What is MFA? (And why should I turn it on?)
Account hacking is on the rise again….but MFA can help!
But along with a strong password, there’s another simple step you can take to protect your accounts and information from potential hacking.
So what is MFA – and is it worth all of the additional effort?
Cyber criminals will spend their lives trying to steal information – and as technology has advanced, so has the hacking methods.
To try and combat hacking attempts, the technology used to try and keep hackers out has also had to advance and develop more secure ways to ensure it’s definitely you who is trying to log in.
WHAT IS MFA?
Multi-factor Authentication (MFA) is an authentication method that requires the user to provide two or more verification factors to gain access to an account.
Rather than just asking for a username and password, MFA requires one or more additional verification factors, which decreases the likelihood of a successful cyber-attack.
Just using a username and password means your account could be left vulnerable to brute force attacks.
A brute force attack is a hacking method that uses trial and error to crack passwords, login credentials, and encryption keys.
Enforcing the use of an MFA factor like a thumbprint or physical hardware key means increased confidence that your information will stay safe from cyber criminals
OPTIONS
So what kind of MFA options are there?
Most MFA authentication methodology is based on one of three types of additional information:
- Things you know (knowledge), such as a password or PIN
- Things you have (possession), such as a smartphone
- Things you are (inherence), such as a biometric like fingerprints or voice recognition
THE KNOWLEDGE FACTOR
Knowledge-based authentication typically requires the user to answer a personal security question. Knowledge factor technologies generally include passwords, four-digit personal identification numbers (PINs) and one-time passwords (OTPs). Typical user scenarios include the following:
- swiping a debit card and entering a PIN at the supermarket
- providing information, such as mother’s maiden name or previous address, to gain system access.
THE POSSESSION FACTOR
Probably the most common method of MFA, users must have something specific in their possession in order to log in, such as a badge, token, key fob or phone SIM card. For mobile authentication, a smartphone often provides the possession factor in conjunction with an OTP app.
One of the most common MFA factors that users encounter are one time passcodes. OTPs are those 4-8 digit codes that you often receive via email, SMS or some sort of mobile app. With OTPs a new code is generated periodically or each time an authentication request is submitted.

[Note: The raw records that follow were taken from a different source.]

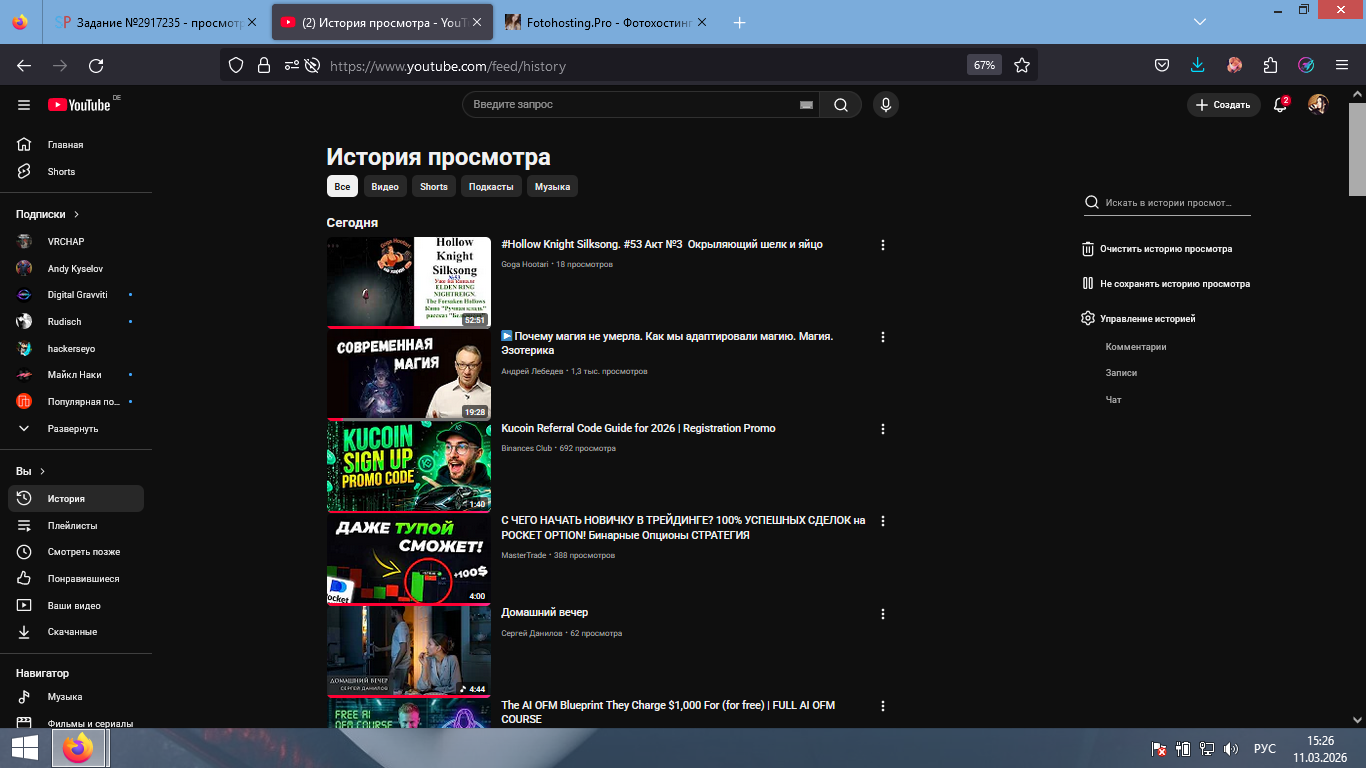Click the search magnifier button in YouTube
Viewport: 1366px width, 768px height.
click(840, 105)
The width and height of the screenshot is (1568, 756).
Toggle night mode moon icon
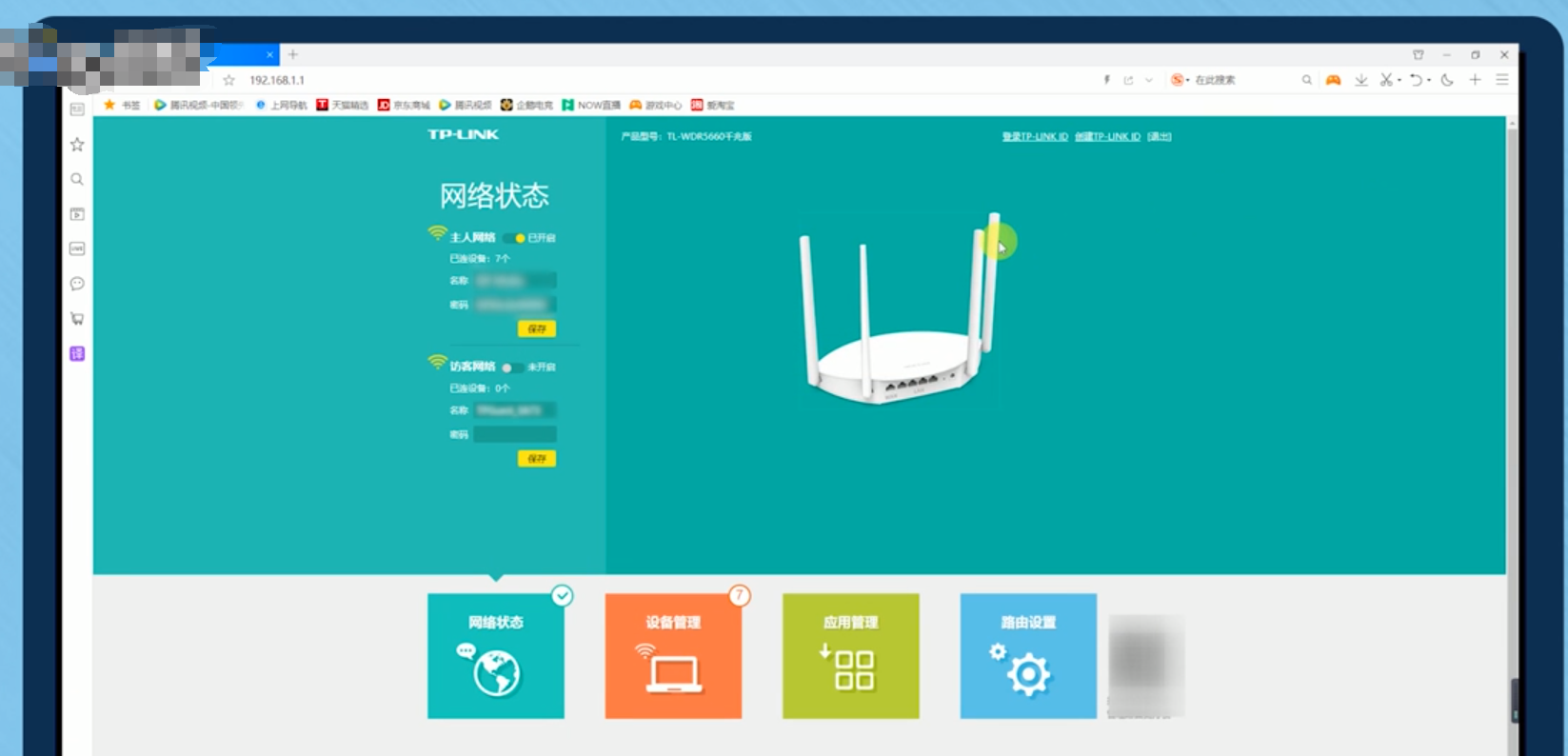(1447, 80)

One Time Passcodes have recently become standard amongst banks, you might now find that you can’t make an online payment without your mobile device handy!
THE INHERENCE FACTOR
Any biological traits the user has that are confirmed for login – most commonly, using your fingerprint to access or authorise a smartphone.
Inherence factors authenticate access credentials based on factors that are unique to the user. These include fingerprints, thumbprints, and palm or handprints. Voice and facial recognition and retina or iris scans are also types of inherent authentication factors.

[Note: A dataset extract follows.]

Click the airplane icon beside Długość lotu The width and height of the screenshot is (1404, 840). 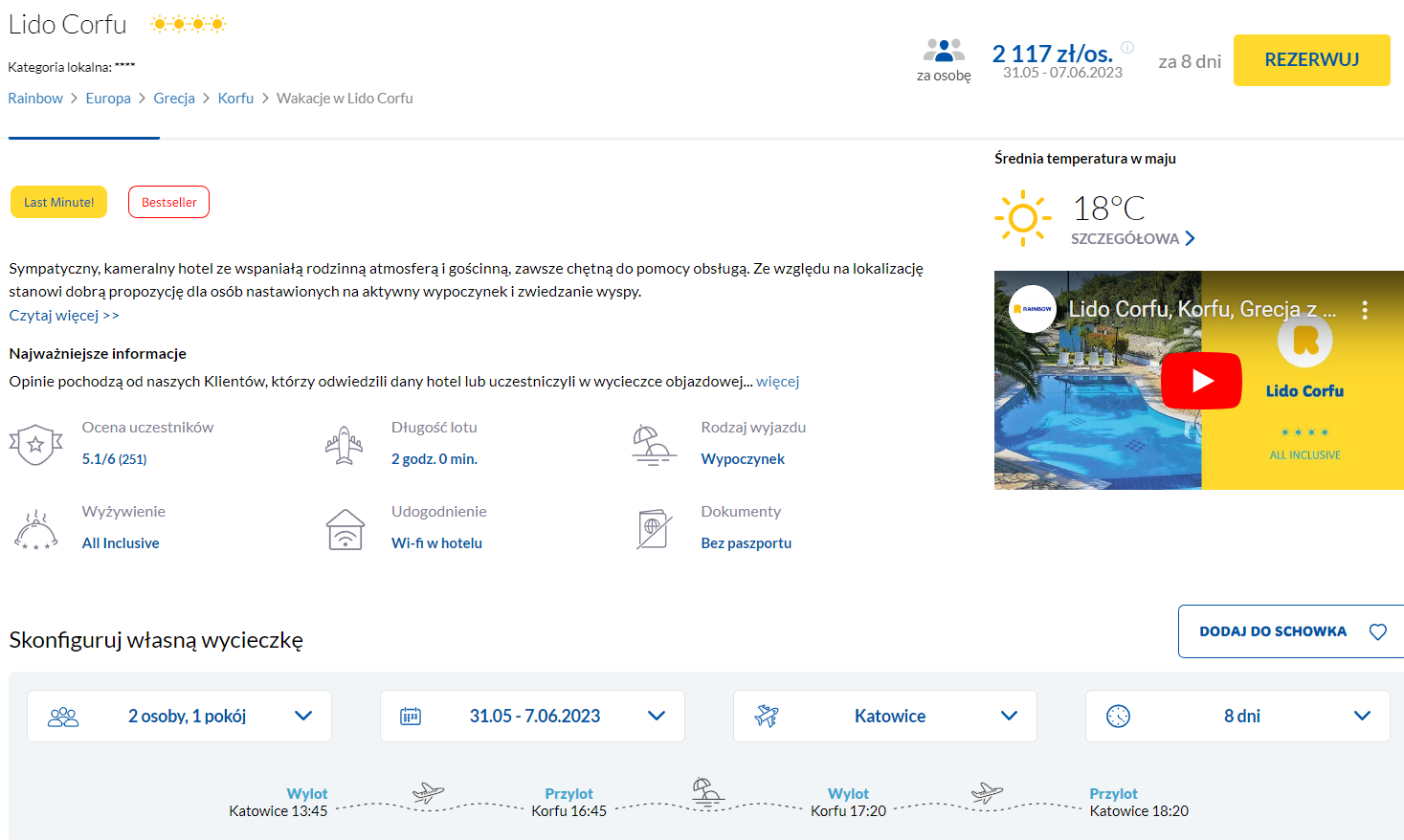point(344,445)
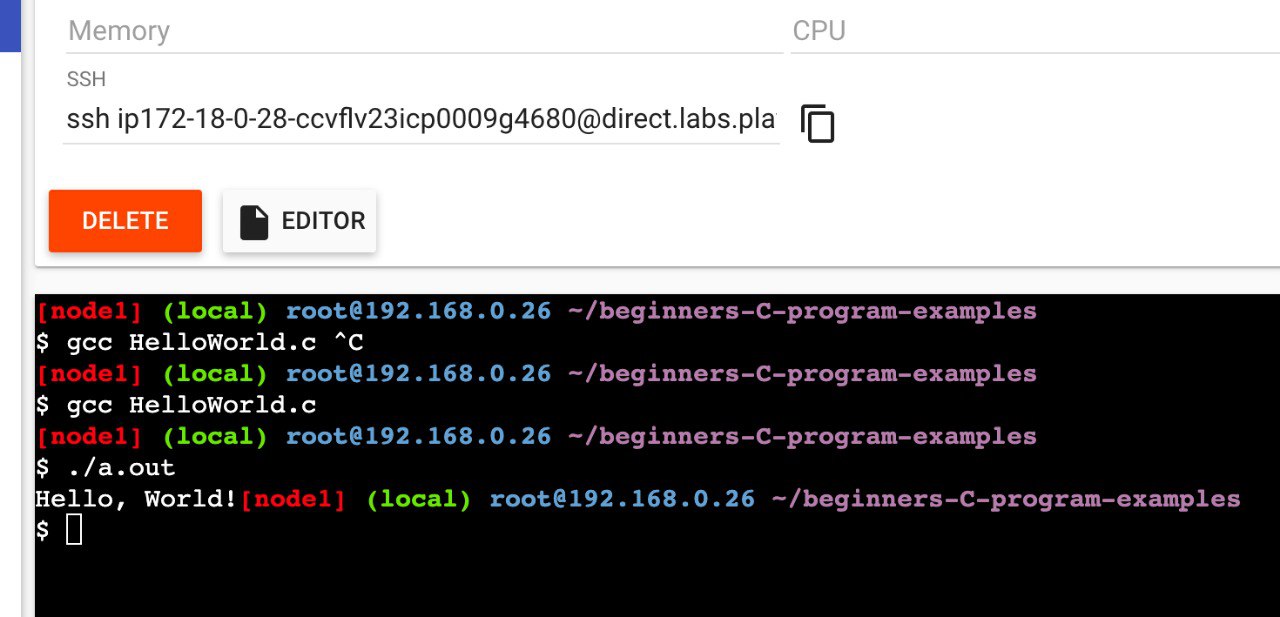Copy the SSH command with the copy icon

coord(817,123)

Location is often a factor too.
Ever receive an email asking if you’ve just logged in? When you log into an account on an unknown device, such as your work PC or in an unusual location, it’s now quite common to receive a head’s up from the website to double check if it was you.
SO SHOULD YOU USE MFA?
Well, if you’re able to – yes! Especially when it comes to anything financial. We see all to regularly, email addresses which are hacked, and Facebook accounts which are lost forever. Once hacked, the cyber criminals will often change the information on your account – so you’re unable to match any of your details to confirm your account was ever yours.
MFA helps protect you by adding an additional layer of security, making it harder for bad guys to log in as if they were you. Your information is safer because thieves would need to steal both your password and your phone. You would definitely notice if your phone went missing, so you’d report it before a thief could use it to log in.

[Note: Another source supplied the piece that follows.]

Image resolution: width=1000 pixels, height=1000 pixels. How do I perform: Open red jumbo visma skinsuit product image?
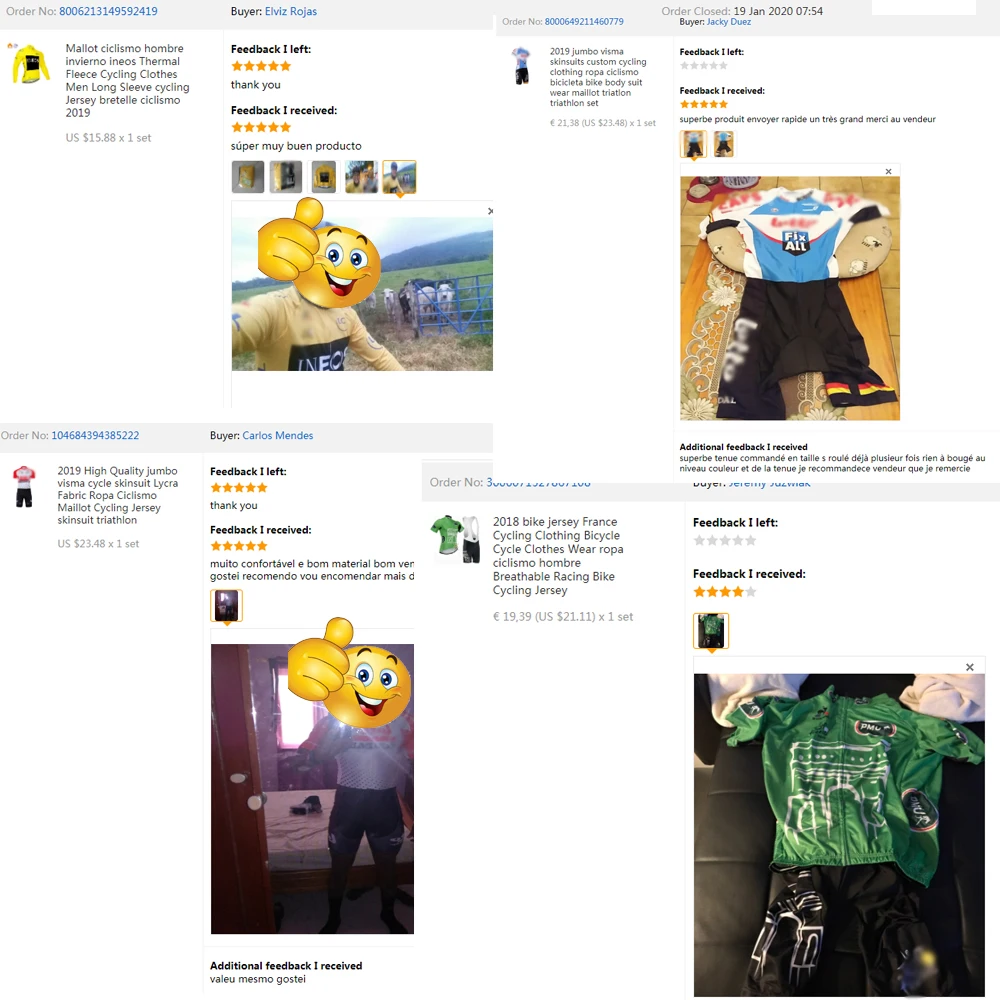coord(24,487)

Stopping all online crime is not a realistic goal, but simple steps can massively reduce the likelihood you’ll be the next victim. You should use MFA whenever possible, especially when it comes to your most sensitive data—like your primary email, your financial accounts, and your health records.
MFA is not always activated as standard, so it’s always worth checking to see if it’s an option which can be turned on. The additional effort needed to log in is likely to be much less than what’s needed to try and recover your accounts!